VII. НАСТУПЛЕНИЕ К АХАЛЦИХЕ

   К концу июля 1828 года перед действующим корпусом выдвигалась обстоятельствами трудная задача, от решения которой зависела вся дальнейшая судьба войны. Позади был уже ряд совершенных подвигов: перед мужеством войск склонился неприступный Карс, пали Ахалкалаки сдался Хертвис; но впереди лежало неизвестное будущее,– там, вдали, грозный Ахалц, исконное гнездо разбойничьего племени, как древний сфинкс, загадочно обращал свое воинственное лицо, требуя немедленной разгадки предложенной им задачи или грозя истреблением.
   Как ни испытанно было мужество кавказских войск, как ни был поднят дух их предшествовавшими славными делами, но покорение Ахалцихе едва ли не превышало силы малочисленного восьмитысячного русского корпуса, по крайней мере оно обещало ему чрезмерные трудности. Вечная угроза Грузии, Ахалцихе по-турецки Ахизка, то есть “сильная крепость”, сам по себе был почти неприступен. Он стоял на высоком утесистом берегу Ахалцихе-Чая, окруженный страной, носившей на себе печать вековой борьбы и доказательства мощи того смешанного племени, которое образовалось и смогло в ней укрепиться. Пашалык, имевший до ста сорока тысяч жителей, вмещал в себе двадцать четыре санджака – в пять раз более, чем пашалык Карсский. На всем протяжении его, повсюду были следы существования здесь гораздо значительнейшего христианского населения, которое должно было сойти со сцены жизни и уступить ее в этом крае более сильным: развалины замков чередуются там с разрушенными деревнями и опустелыми полями, заросшими дикой растительностью.
   История гласит, что руины башен, остатки христианских церквей и владельческих замков – памятники тесной связи судеб этого маленького края со злой судьбой иверийского народа. Поныне весь пашалык наполнен именем Тамар-Депотали – царицы Тамары.

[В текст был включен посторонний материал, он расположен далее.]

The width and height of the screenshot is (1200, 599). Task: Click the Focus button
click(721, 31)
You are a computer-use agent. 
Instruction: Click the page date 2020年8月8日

О ней говорят воображению народа и башни, с давних времен грозно сторожившие с вершин недоступных утесов спокойный сон и безопасность жителей, и обширные тенистые сады в живописном Маргастанском ущелье, недалеко от Ахалкалаков, где были некогда увеселительные дворцы и зверинцы Тамары, и наконец Вардзия, этот поэтический замок легендарной царицы. Самый Ахалцихе, некогда столица Верхней Картли, назывался городом князей, и в нем жили наместники, именовавшиеся тогда атабегами. В развалинах Сафарского монастыря, лежащих в мрачном, уединенном ущелье, в семи или восьми верстах от Ахалцихе любопытный путешественник найдет и теперь многочисленные следы прежнего величия и жизни этих властителей. Каменная ограда, защищавшая когда-то святую обитель, давно развалилась, но за нею и поныне видны остатки дворца атабегов и целый ряд надгробных часовен, служивших им усыпальницами.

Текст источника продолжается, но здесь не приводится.